Abstract: The financial decline of the traditional media; technological advances and 24/7 news cycles; and the rise of new media are transforming journalism in ways that are seen as problematic and leading towards less professional practices. In Eastern Europe this transformation tops off the still ongoing systemic transformation from communist systems, ongoing since the late 1980s.
This study examines how journalists in Macedonia perceive their profession today, what they consider professional journalism, and how they define their role in Macedonian society and democracy. Macedonian media system is fragmented and financially fragile, providing an opening for political and business influence. Foreign capital in the media market is limited and only present in the print media. The ethnic diversity of the country is reflected in the mass media, thus there are number of media working in languages other than Macedonian.

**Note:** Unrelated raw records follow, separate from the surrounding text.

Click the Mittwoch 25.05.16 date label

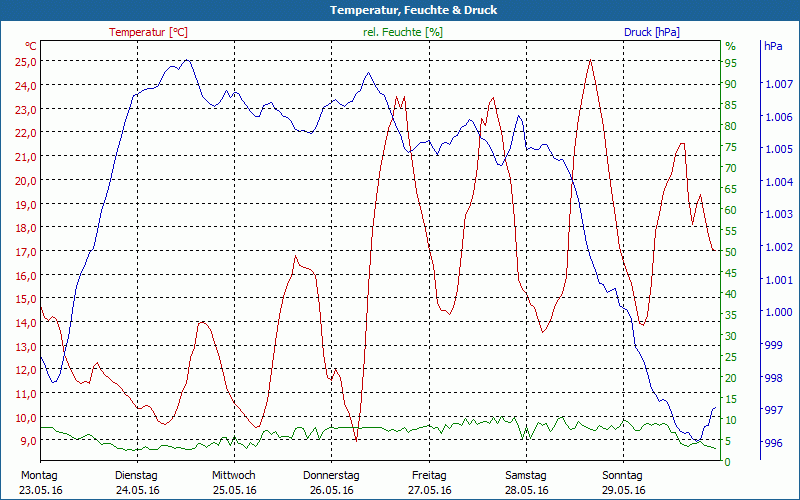[234, 482]
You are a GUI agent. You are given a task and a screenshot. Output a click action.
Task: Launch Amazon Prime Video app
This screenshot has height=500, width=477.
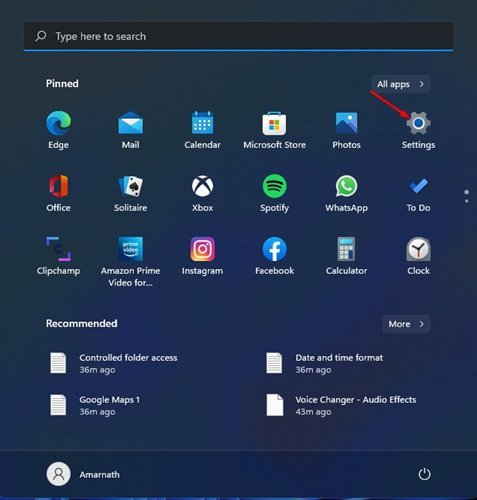[x=130, y=262]
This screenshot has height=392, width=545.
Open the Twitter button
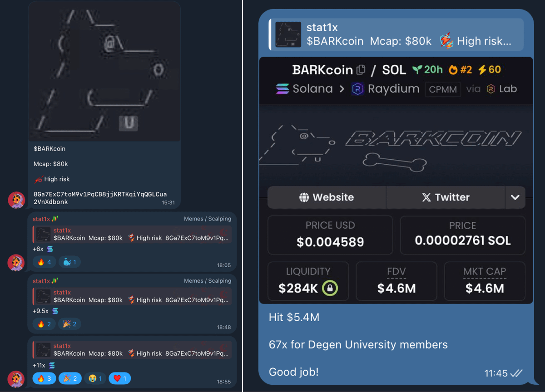445,197
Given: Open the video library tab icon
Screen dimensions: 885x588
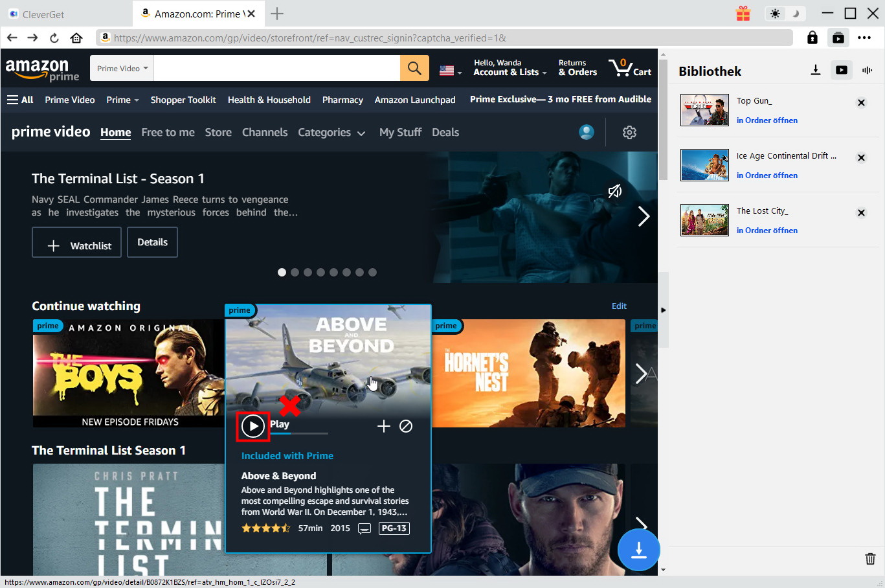Looking at the screenshot, I should [841, 70].
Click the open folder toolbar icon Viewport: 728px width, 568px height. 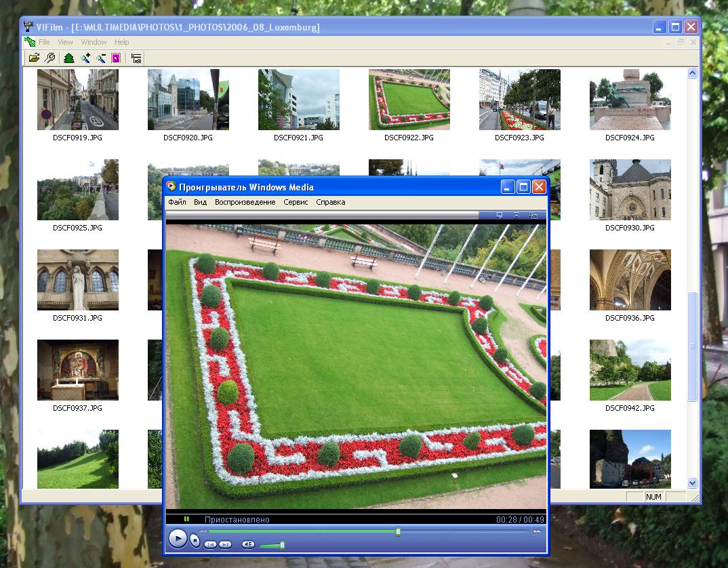(x=33, y=58)
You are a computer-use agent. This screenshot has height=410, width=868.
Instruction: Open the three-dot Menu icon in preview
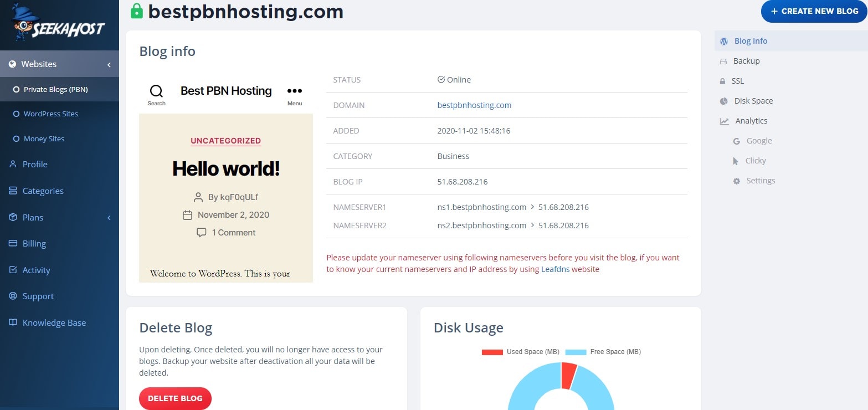coord(294,91)
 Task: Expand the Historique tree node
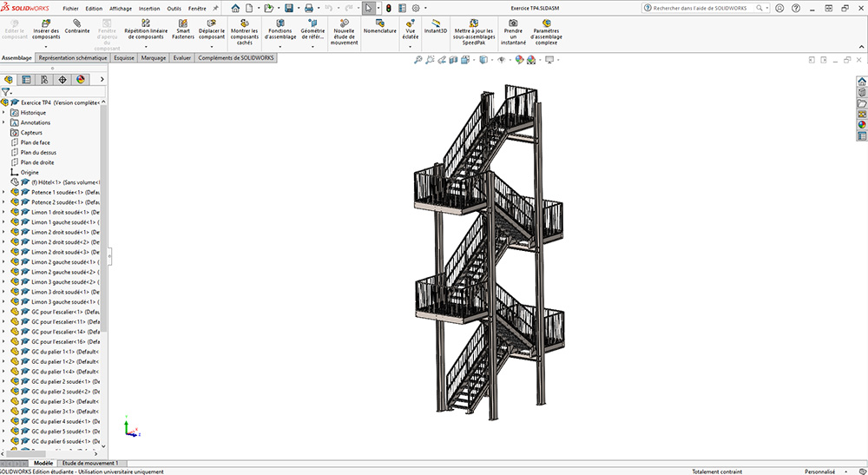(x=3, y=113)
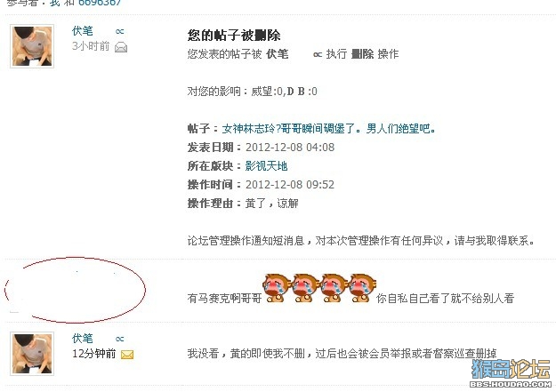Click the ∝ symbol next to 伏笔 above 12分钟前
This screenshot has width=556, height=392.
point(119,340)
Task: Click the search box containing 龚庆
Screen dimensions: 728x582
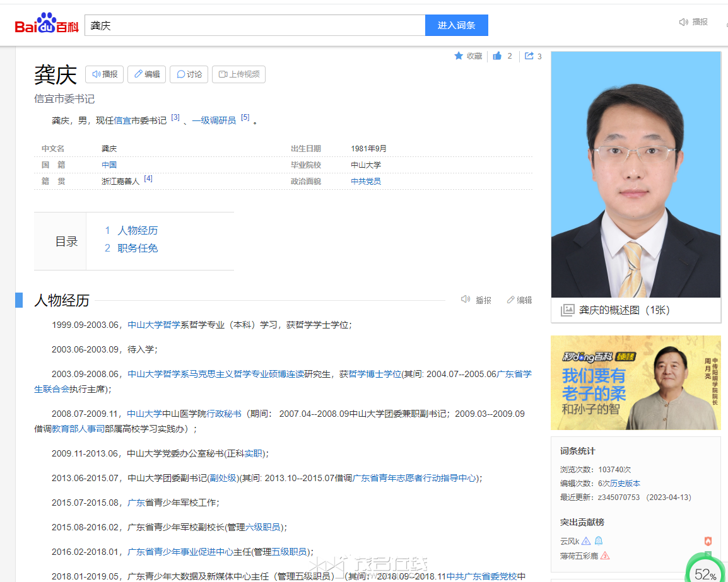Action: [x=254, y=25]
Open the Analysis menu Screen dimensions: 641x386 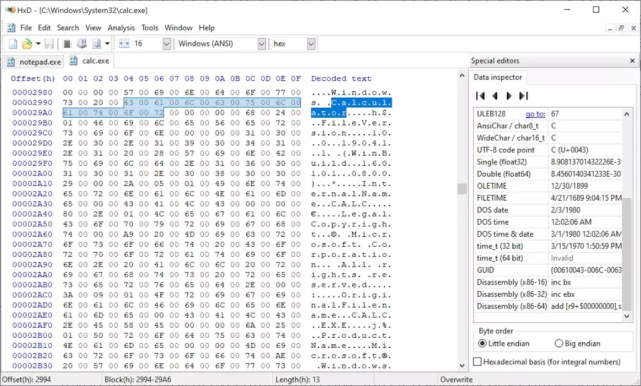point(121,28)
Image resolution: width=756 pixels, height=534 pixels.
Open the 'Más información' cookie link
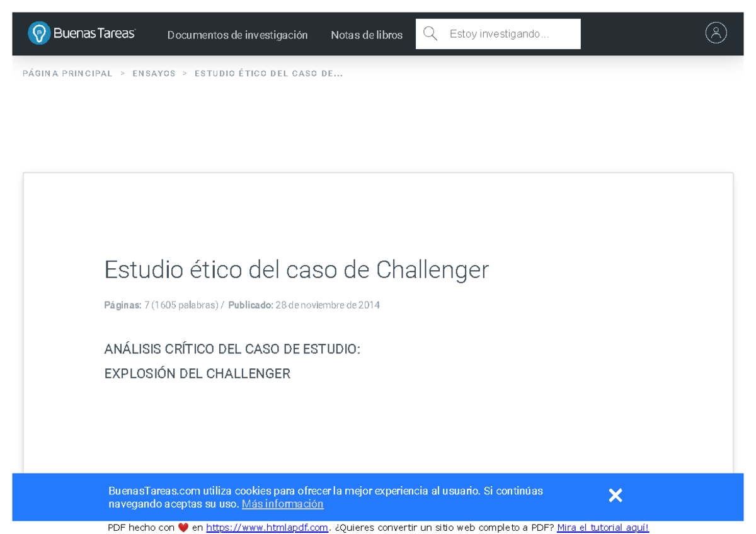click(x=282, y=504)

The research takes a humanistic approach, employing grounded theory. The researcher discovered five themes in the analysis of interviews with 32 participants: (1) Ideal vs. reality, or when journalists do not behave according to professional standards, even as they define them; (2) Self-censorship, as a rule; (3) The blame game, with older journalists blaming younger journalists, and vice versa, for the problems experienced in journalism; (4) Education, the acknowledged and ignored problem; and (5) Agents of change that cannot change anything, another exhibit of the tensions between the ideal and desired journalistic roles, and reality. These themes constitute the theoretical framework of journalism in transformation.